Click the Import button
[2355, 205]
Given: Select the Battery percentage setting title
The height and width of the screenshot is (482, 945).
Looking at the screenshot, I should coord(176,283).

* What you need to do
Each line above must be printed exactly as it appears.

* Result of this task
Click the Import button
[2355, 205]
Given: Select the Battery percentage setting title
The height and width of the screenshot is (482, 945).
Looking at the screenshot, I should coord(176,283).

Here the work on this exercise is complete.